*WORK ORDER*: Look through the records below for the line with "Select Power & sleep in sidebar". Return that line and each one after it up to and including the line with "This screenshot has width=694, height=610.", exactly.

*MATERIALS PROVIDED*:
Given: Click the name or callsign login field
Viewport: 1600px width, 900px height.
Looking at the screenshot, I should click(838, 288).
--
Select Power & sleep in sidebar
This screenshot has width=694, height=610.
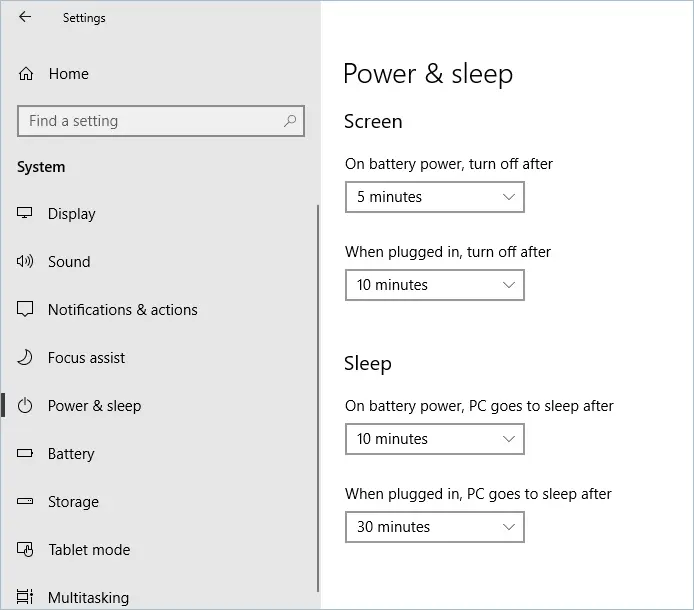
--
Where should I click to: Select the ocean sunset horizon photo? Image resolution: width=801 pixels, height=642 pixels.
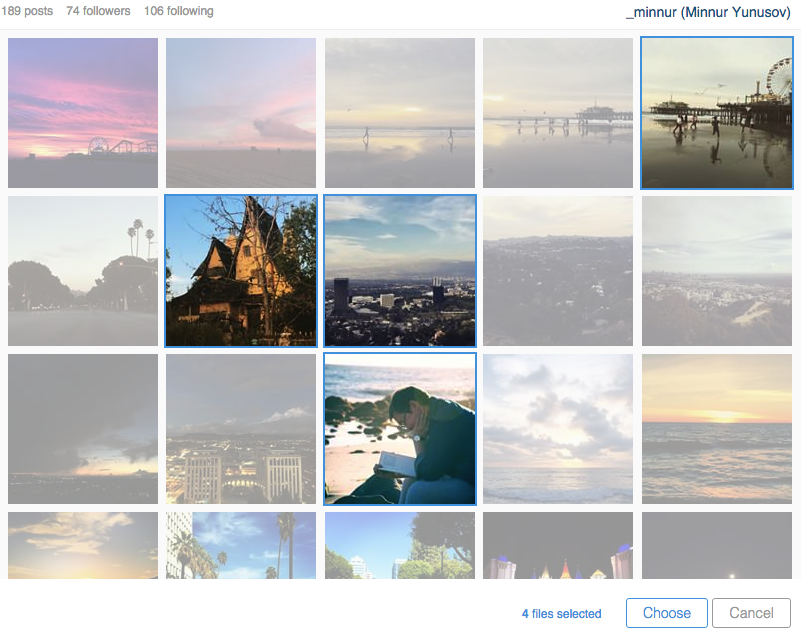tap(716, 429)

*YOUR RESPONSE*:
Select Power & sleep in sidebar
This screenshot has width=694, height=610.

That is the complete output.